В распивочной на ту пору оставалось мало народу. Кроме тех двух пьяных, что попались на лестнице, вслед за ними же вышла еще разом целая ватага, человек в пять, с одною девкой и с гармонией. После них стало тихо и просторно. Остались: один хмельной, но немного, сидевший за пивом, с виду мещанин; товарищ его, толстый, огромный, в сибирке и с седою бородой, очень захмелевший, задремавший на лавке и изредка, вдруг, как бы спросонья, начинавший прищелкивать пальцами, расставив руки врозь, и подпрыгивать верхнею частию корпуса, не вставая с лавки, причем подпевал какую-то ерунду, силясь припомнить стихи...
Но никто не разделял его счастия; молчаливый товарищ его смотрел на все эти взрывы даже враждебно и с недоверчивостью.
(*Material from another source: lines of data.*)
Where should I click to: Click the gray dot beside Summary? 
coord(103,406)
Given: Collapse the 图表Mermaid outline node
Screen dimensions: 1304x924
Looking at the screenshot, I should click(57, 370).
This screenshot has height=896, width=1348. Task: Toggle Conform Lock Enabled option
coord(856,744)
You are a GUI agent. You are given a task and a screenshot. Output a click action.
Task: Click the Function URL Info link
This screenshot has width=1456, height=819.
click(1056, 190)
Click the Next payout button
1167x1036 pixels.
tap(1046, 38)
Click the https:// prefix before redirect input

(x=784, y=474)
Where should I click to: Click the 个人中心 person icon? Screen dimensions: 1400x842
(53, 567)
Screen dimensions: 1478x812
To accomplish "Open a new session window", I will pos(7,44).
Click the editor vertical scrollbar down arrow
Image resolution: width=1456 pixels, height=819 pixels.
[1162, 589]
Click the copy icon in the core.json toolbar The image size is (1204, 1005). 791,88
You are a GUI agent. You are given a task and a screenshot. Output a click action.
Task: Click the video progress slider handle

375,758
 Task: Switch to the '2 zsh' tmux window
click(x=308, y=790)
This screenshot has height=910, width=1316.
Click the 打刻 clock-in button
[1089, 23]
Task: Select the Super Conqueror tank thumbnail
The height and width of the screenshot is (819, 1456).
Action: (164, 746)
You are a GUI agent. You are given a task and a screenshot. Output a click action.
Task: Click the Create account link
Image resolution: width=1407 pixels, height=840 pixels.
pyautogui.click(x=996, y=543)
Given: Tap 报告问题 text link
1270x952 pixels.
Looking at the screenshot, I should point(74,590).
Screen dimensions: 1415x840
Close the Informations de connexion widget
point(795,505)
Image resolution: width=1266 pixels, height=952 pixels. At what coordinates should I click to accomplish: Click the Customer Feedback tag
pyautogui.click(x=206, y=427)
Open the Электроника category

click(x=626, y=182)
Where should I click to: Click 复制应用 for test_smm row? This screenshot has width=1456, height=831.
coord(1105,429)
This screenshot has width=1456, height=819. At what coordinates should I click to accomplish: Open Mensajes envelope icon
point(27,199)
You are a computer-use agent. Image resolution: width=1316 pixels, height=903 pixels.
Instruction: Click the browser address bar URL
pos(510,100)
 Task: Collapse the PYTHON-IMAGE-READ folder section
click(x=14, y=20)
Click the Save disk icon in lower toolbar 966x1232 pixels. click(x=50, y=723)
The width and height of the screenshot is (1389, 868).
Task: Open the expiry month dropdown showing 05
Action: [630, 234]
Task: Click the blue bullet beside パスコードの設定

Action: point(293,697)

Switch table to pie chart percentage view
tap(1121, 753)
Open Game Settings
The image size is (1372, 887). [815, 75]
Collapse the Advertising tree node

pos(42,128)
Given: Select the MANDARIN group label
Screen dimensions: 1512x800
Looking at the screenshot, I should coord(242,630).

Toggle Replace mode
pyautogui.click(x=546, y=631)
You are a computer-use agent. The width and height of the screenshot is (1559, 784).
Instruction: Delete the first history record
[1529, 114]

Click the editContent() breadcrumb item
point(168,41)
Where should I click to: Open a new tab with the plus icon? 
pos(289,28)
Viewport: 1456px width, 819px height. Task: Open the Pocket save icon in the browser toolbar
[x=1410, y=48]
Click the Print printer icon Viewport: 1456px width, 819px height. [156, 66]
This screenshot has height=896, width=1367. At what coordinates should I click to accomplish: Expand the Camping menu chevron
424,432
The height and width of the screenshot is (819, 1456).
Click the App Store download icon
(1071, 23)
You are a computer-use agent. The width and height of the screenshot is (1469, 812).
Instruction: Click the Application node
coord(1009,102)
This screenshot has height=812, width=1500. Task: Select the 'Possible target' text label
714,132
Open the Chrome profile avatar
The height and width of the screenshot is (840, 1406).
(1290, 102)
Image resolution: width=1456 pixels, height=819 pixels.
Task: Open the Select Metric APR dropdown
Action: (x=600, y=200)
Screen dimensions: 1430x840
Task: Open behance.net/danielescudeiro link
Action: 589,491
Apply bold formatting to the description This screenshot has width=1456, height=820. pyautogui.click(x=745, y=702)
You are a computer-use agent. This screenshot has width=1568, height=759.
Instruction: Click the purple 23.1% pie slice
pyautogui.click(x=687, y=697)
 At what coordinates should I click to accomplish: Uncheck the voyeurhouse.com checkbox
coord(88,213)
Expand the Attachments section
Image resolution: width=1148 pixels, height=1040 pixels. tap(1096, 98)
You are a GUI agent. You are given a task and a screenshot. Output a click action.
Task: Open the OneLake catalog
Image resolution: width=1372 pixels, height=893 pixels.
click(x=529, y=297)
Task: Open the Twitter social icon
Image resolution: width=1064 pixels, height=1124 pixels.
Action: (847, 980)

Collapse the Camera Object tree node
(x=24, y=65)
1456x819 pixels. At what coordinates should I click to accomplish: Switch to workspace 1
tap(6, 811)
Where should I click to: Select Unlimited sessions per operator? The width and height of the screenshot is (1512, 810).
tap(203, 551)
Был тут и еще один человек, с виду похожий как бы на отставного чиновника. Он сидел особо, перед своею посудинкой, изредка отпивая и посматривая кругом. Он был тоже как будто в некотором волнении.
В то же время отношение самого Достоевского к Петербургу гораздо шире того содержания, которое принято вкладывать в понятие «Петербург Достоевского». В этом отношении присутствовали и любование, и недоумение, и сарказм. Чтобы убедиться в этом, достаточно процитировать отрывок из «Петербургской летописи».
Когда петербуржец узнает какую-нибудь редкую новость и летит рассказать ее, то заране чувствует какое-то духовное сладострастие; голос его ослаб и дрожит от удовольствия; и сердце его как будто купается в розовом масле. Он, в эту минуту, покамест еще не сообщил своей новости, покамест стремится к приятелям через Невский проспект, разом освобождается от всех своих неприятностей; даже (по наблюдениям) излечивается от самых закоренелых болезней, даже с удовольствием прощает врагам своим. Он пресмирен и велик. А отчего? Оттого, что петербургский человек в такую торжественную минуту познает все достоинство, всю важность свою и воздает себе справедливость. Мало того. Я, да и вы, господа, вероятно, знаем много господ, которых (если б только не настоящие хлопотливые обстоятельства) уж ни за что не пустили бы вы в другой раз в переднюю, в гости к своему камердинеру. Скверно! Господин сам понимает, что он виноват, и очень похож на собачонку, которая опустила хвост и уши и ждет обстоятельств. И вдруг настает минута; этот же самый господин звонит к вам бодро и самодовольно, проходит мимо удивленного лакея, непринужденно и с сияющим лицом подает вам руку, и вы познаете тотчас, что он имеет полное право на то, что есть новость, сплетня или что-нибудь очень приятное; не смел же бы войти к вам без такого обстоятельства такой господин. И вы не без удовольствия слушаете, хотя, может быть, совсем не похожи на ту почтенную светскую даму, которая не любила никаких новостей, но с приятностию выслушала анекдот, как жена, учившая детей по-английски, высекла мужа.